From the curtain concealing it to its cabin capable of holding as many as 850 people, everything about the A380 is off the scale of previous achievements in passenger flight.

If its creators are to be believed, the four-engined, double-decker pride of European aviation will fly more people over a greater distance in greater comfort, causing less pollution and at a lower cost than any aircraft on the planet.

The aim of this behemoth is to cause nothing less than the sort of revolution in air travel that the original jumbo jet, the Boeing 747, caused 35 years ago. As the chief spokesman of Airbus put it yesterday: "What we are revealing is the largest, newest, best and most important aircraft in our history."

MSN001, which will be revealed with a new Airbus logo and colour scheme, is the first of a hoped-for 1,250 superjumbos to be built over the next 20 years at 15 sites in four partner countries - Britain, France, Germany and Spain.

Its vast size means that, in its standard three-class configuration of 555 seats, previously unheard-of luxuries such as private cabins, showers, boutique shops and even gyms, fountains and casinos can be offered to first-class and business passengers.

For economy passengers, self-service food counters and bars could replace the trolleys with their foil-packaged readymeals and warm lager.

But as they sip cocktails at the post-unveiling buffet, Tony Blair, President Jacques Chirac, Chancellor Gerhard Schröder and Prime Minister Jose Luis Rodriguez Zapatero, will be surrounded by a sense of trepidation; the £5.6bn cost of the A380, including a hefty slab of public subsidy, could prove a costly gamble in the battle for supremacy in the skies between Europe and America.

M. Chirac, at least, is said to be proud that European know-how has overtaken that of America to produce the world's most advanced passenger jet.

But at what cost? Airbus admitted last month that its spending on the A380 has overrun by £765m and its new jet will weigh three tons more than its target weight of 300 tons.

The engineers do not even know yet whether it will fly. The first test flight is not scheduled until March.

Although heavier, longer and more expensive than Boeing's 747, the A380 has 50 per cent more floor space, makes half the take-off noise and can fly 1,000 miles further. Its fuel consumption per passenger is more efficient than most family hatchbacks.

Singapore Airlines is due to make the first commercial flight from Singapore to Heathrow next year.

The problem for Airbus, which already has 149 orders for the plane from 14 carriers, is economic. It is betting that airlines will want to use a jet whose size means airports are having to make alterations costing millions.

Heathrow, which estimates that one in every eight flights leaving its runways by 2016 will be an A380, is spending £450m on remodelling its taxiways, gates and baggage facilities to cope. Even by the end of the decade, only 60 airports will be able to host the A380.

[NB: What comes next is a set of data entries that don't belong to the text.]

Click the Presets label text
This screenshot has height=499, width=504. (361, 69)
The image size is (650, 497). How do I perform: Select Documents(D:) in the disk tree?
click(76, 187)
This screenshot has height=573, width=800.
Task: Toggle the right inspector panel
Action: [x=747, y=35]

The superjumbo's detractors argue that passengers will be put off by the endless waiting to embark and disembark from the four-aisle jets. Gordon Bethune, the chief executive of Continental Airlines, said: "What's in it for me to sit on an airplane with 500 other people, wait for my bags with 500 other people, check in with 500 other people?"

At the heart of this argument is the differing strategies of Airbus and its rival, Boeing. The Seattle company believes the days of the jumbo are over and that the future lies in smaller aircraft capable of flying "point to point". To this end, Boeing has developed its 7E7 "Dreamliner" which has a capacity of just 250 but will fly further and faster than other aircraft.

The American producer claims that the market for the A380 will be just "a few hundred" jets rather than the 1,650 predicted in Toulouse. Todd Blecher of Boeing said: "Passengers want to fly from wherever they are to wherever they're going without having to connect in a hub. The A380 is flying into the headwind of reality." Airbus shrugs off such claims. The superjumbo will be up to 20 per cent cheaper to fly per passenger than other jets.With such economies of scale, the company argues that its pride and joy cannot fail.